> Saved entries:
----------
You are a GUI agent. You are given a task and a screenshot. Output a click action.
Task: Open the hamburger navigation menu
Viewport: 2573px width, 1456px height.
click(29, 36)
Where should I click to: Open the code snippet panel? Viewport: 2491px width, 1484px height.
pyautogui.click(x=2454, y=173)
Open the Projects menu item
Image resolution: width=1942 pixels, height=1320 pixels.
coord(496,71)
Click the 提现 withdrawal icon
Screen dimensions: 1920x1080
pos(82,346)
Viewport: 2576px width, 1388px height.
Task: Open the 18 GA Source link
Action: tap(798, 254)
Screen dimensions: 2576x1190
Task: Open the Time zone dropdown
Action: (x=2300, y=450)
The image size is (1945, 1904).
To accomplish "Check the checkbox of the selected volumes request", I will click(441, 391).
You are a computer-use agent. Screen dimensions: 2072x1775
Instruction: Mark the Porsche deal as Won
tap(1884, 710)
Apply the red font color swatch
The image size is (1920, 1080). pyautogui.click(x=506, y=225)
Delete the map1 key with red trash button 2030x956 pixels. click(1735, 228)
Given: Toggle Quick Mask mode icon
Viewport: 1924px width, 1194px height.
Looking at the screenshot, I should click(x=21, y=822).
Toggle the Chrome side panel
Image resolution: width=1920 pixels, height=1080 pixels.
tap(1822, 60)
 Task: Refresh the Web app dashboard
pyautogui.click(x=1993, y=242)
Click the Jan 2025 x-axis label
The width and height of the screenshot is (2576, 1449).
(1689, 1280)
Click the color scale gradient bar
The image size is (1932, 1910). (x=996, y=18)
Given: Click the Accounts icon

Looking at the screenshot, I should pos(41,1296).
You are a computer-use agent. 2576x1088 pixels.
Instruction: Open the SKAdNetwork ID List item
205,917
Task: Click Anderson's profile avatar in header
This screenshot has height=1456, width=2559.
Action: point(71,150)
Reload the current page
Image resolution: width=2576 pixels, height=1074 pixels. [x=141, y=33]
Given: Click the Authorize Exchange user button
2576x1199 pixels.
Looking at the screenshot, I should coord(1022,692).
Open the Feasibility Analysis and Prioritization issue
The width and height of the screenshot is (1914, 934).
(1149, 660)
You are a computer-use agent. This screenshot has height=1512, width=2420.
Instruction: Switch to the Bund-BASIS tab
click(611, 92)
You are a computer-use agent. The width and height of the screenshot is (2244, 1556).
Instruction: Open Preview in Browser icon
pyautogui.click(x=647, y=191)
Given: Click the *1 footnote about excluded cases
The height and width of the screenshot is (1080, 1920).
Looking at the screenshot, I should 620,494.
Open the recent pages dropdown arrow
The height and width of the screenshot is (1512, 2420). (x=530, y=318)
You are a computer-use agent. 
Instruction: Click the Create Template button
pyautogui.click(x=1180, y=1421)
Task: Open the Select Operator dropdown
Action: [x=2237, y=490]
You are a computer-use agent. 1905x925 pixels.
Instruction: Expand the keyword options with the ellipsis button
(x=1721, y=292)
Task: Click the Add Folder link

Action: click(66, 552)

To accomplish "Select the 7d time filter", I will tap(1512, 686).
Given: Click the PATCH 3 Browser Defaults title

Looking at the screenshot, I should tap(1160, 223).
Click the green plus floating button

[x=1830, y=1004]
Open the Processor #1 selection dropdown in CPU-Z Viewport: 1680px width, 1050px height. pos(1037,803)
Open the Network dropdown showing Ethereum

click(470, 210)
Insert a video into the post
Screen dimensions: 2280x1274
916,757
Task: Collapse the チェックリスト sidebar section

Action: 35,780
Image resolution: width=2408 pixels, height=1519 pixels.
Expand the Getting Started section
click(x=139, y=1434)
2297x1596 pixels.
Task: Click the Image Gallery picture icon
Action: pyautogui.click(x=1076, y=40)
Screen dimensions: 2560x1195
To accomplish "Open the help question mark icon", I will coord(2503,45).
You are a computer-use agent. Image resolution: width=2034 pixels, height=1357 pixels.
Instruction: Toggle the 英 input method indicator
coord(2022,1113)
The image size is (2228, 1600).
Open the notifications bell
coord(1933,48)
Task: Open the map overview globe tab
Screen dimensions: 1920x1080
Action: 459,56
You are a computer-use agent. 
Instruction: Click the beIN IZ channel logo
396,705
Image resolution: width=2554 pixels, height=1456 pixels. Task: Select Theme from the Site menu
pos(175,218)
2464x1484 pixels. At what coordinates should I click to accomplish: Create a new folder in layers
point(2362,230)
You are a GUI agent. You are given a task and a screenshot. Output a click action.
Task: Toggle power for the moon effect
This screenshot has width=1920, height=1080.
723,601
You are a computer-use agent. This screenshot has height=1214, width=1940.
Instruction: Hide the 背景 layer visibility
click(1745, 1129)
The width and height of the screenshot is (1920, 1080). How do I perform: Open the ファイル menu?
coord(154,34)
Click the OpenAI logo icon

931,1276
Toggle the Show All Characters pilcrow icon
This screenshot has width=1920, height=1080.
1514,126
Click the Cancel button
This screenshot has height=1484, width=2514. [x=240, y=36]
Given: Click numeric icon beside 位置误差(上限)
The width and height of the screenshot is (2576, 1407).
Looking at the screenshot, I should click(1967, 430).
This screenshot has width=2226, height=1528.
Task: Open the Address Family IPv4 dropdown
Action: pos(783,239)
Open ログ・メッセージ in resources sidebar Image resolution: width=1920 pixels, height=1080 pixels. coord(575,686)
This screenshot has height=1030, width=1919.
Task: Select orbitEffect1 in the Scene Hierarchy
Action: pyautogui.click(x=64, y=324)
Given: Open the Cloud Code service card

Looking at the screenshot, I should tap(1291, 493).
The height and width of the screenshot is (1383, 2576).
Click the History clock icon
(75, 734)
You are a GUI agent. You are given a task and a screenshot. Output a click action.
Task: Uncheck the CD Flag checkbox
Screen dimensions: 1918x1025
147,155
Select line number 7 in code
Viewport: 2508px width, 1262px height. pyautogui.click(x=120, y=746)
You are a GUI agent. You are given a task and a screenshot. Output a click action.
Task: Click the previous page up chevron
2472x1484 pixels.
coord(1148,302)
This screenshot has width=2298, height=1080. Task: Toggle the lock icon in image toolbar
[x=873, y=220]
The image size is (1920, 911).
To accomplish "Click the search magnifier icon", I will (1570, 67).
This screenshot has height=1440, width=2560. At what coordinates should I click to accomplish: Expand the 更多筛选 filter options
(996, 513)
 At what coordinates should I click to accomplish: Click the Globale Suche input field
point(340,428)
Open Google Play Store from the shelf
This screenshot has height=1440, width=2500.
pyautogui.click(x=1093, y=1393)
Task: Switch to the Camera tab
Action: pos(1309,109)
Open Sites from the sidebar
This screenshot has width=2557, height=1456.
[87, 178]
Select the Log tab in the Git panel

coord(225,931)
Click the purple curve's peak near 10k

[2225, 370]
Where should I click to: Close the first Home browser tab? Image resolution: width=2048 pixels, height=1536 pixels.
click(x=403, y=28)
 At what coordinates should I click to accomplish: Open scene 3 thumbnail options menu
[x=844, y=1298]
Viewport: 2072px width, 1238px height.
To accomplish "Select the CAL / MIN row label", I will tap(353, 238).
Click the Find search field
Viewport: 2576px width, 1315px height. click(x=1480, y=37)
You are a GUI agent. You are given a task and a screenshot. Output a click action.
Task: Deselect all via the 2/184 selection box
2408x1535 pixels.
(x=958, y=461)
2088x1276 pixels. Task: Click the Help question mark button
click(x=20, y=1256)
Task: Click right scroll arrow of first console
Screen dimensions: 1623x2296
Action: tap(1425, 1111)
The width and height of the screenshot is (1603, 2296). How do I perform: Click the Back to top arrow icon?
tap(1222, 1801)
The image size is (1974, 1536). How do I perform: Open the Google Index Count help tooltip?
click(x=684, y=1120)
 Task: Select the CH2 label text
----------
> DIRECTIONS: Using only the entries above, output the line with "Given: Click the Accounts icon", the line with "Given: Click the *1", and all lines between them, exactly as they stand.

> RESULT:
Given: Click the Accounts icon

Looking at the screenshot, I should pos(41,1296).
You are a computer-use agent. 2576x1088 pixels.
Instruction: Open the SKAdNetwork ID List item
205,917
Task: Click Anderson's profile avatar in header
This screenshot has height=1456, width=2559.
Action: point(71,150)
Reload the current page
Image resolution: width=2576 pixels, height=1074 pixels. [x=141, y=33]
Given: Click the Authorize Exchange user button
2576x1199 pixels.
Looking at the screenshot, I should coord(1022,692).
Open the Feasibility Analysis and Prioritization issue
The width and height of the screenshot is (1914, 934).
(1149, 660)
You are a computer-use agent. This screenshot has height=1512, width=2420.
Instruction: Switch to the Bund-BASIS tab
click(611, 92)
You are a computer-use agent. The width and height of the screenshot is (2244, 1556).
Instruction: Open Preview in Browser icon
pyautogui.click(x=647, y=191)
Given: Click the *1 footnote about excluded cases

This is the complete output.